Why does it always sting when I'm breaking the seal taking a piss?
b/c u have herpes
No i said "always", not "since 2003" Asshole.
this girl is running around outside screaming, it's creaming on me! it's creaming on me. I totally have to find my video camera
it's gonna be a chat room kind of night
Since my computer broke, i've been masterbating to girls gone wild. I feel like i'm in the 90's.
We just got really drunk and bought toilet paper. Successful Monday.
According to google history I spent most of last night trying to buy an elephant.
So am I a slut for not remembering his name after sex last night or not recognizing him in the cafe today after he told me who he was?
Dude totally calling you out on watching when harry met sally on netflix on demand on april 8th.
Hey, did you take me to hospital last night?
I'm trying to think of how to explain to the dentist tomorrow that I think I pulled my jaw muscle eating pizza while drunk.

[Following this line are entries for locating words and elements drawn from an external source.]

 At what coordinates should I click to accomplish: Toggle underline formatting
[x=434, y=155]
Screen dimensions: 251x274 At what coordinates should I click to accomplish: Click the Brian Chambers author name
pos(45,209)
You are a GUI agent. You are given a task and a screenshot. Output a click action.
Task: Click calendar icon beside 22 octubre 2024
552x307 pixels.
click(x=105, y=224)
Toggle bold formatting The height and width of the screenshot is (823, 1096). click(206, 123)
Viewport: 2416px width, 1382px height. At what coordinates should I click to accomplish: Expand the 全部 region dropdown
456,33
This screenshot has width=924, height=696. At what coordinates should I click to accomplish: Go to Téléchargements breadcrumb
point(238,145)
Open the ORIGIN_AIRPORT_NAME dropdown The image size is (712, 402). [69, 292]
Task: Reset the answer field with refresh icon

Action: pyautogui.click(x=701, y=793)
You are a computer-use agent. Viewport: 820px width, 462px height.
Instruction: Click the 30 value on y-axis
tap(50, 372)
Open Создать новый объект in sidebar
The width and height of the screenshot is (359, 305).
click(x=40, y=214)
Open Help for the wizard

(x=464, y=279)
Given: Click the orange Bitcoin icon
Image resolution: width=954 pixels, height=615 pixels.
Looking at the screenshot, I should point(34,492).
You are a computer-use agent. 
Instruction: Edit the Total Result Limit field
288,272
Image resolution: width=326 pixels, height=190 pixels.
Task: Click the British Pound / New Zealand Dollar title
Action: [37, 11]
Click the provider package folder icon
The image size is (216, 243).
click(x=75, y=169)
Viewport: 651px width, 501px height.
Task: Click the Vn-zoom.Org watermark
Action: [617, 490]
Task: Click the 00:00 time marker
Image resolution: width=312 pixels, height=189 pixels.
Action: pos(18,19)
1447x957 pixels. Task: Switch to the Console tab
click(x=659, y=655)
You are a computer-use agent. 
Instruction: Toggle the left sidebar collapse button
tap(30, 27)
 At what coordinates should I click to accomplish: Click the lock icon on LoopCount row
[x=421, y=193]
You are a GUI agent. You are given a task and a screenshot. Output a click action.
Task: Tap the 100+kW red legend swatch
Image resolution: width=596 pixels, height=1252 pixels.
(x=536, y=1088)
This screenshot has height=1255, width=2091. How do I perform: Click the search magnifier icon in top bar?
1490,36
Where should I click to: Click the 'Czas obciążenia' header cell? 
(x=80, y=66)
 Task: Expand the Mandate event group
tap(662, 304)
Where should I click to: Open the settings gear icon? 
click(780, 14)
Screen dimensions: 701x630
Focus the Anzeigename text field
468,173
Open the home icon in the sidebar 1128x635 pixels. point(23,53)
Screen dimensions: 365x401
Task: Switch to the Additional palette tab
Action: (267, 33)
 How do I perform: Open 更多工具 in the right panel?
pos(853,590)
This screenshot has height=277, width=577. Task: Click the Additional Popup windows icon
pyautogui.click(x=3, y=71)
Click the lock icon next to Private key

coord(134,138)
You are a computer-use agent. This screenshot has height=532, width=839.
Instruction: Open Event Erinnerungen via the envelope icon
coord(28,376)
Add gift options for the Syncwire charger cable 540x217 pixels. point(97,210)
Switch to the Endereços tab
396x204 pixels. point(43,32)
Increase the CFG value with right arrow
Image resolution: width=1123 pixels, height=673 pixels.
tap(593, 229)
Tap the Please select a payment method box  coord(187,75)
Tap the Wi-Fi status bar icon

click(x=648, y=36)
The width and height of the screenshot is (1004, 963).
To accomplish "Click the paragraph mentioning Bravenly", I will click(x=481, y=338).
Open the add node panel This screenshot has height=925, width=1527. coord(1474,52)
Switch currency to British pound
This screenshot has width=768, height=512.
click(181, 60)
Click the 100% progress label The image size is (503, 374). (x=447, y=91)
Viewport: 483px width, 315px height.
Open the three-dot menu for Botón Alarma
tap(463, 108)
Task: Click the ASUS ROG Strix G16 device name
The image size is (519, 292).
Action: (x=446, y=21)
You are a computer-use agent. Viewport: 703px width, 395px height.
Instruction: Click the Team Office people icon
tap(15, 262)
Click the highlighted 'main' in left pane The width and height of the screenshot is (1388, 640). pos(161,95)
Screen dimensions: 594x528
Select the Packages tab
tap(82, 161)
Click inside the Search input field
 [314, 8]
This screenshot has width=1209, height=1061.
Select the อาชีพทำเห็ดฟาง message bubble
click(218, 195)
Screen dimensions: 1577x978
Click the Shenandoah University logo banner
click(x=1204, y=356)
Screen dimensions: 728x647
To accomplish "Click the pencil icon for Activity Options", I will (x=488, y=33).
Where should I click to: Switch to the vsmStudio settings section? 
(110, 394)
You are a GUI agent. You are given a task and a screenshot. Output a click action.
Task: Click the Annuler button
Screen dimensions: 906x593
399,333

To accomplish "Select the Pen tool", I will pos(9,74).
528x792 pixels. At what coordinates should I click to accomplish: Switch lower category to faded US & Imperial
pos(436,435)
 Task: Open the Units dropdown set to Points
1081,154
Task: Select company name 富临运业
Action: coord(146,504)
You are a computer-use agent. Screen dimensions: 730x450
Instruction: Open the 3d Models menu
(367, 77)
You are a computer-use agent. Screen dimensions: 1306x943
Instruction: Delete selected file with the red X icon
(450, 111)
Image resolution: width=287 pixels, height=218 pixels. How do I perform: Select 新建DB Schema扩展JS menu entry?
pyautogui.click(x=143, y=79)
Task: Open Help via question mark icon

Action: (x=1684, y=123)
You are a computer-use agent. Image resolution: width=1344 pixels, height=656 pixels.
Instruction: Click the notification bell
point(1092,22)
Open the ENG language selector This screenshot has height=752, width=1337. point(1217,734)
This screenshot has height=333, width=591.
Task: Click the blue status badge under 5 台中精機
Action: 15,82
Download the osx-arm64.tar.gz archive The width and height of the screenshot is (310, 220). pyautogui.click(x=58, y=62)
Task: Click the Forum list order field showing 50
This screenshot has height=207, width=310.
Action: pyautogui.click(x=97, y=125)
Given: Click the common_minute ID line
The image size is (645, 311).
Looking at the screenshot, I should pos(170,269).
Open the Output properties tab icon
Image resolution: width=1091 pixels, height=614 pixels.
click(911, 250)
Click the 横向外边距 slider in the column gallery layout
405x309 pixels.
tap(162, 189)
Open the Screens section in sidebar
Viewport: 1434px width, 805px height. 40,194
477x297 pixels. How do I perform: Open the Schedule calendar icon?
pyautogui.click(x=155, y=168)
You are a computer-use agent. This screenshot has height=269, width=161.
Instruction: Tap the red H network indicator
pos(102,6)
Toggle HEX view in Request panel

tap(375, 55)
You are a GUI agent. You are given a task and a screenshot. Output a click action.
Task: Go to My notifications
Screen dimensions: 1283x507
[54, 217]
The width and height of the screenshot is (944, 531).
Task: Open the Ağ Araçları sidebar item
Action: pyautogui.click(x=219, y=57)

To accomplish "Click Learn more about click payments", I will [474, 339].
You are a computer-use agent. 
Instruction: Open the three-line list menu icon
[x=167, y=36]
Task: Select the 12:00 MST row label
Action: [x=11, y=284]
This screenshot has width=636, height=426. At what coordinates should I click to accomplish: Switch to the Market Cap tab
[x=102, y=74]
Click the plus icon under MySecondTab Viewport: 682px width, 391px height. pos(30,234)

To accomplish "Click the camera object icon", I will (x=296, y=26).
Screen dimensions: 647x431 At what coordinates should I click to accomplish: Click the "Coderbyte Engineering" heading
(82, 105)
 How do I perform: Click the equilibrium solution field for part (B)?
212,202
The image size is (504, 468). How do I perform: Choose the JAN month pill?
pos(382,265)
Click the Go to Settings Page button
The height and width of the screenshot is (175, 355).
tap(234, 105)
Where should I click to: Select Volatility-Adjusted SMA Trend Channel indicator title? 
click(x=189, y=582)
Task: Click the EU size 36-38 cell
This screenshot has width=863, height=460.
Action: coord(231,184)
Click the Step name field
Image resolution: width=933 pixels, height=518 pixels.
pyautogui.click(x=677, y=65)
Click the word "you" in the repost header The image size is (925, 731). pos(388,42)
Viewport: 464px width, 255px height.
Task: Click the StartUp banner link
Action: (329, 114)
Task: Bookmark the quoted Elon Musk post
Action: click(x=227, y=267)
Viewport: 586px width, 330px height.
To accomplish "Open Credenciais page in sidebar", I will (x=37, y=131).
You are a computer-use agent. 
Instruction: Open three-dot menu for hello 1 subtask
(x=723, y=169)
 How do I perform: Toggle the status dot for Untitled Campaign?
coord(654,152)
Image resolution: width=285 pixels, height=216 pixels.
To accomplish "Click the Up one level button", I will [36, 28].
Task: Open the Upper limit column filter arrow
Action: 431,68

I fucked her wearing an American flag. Now here I am, awake, naked, and flag less. How do I report this to the police?
She told me to pick her up in the corner of shame and self-disgust.
My fall semester strategy is to submit my papers with a nude selfie
You've got post-grad studies written all over you
I may have just tried to argue quantum entanglement as the reason I was still in her bed.
That awkward moment when you realize that last night you walked from in n out to petco, bought a mouse for $3, named it mogar, taught it how to skateboard on a techdeck, made it a home out of a trash can, fed it fruity pebbles and cheese, and then forgot where you left it.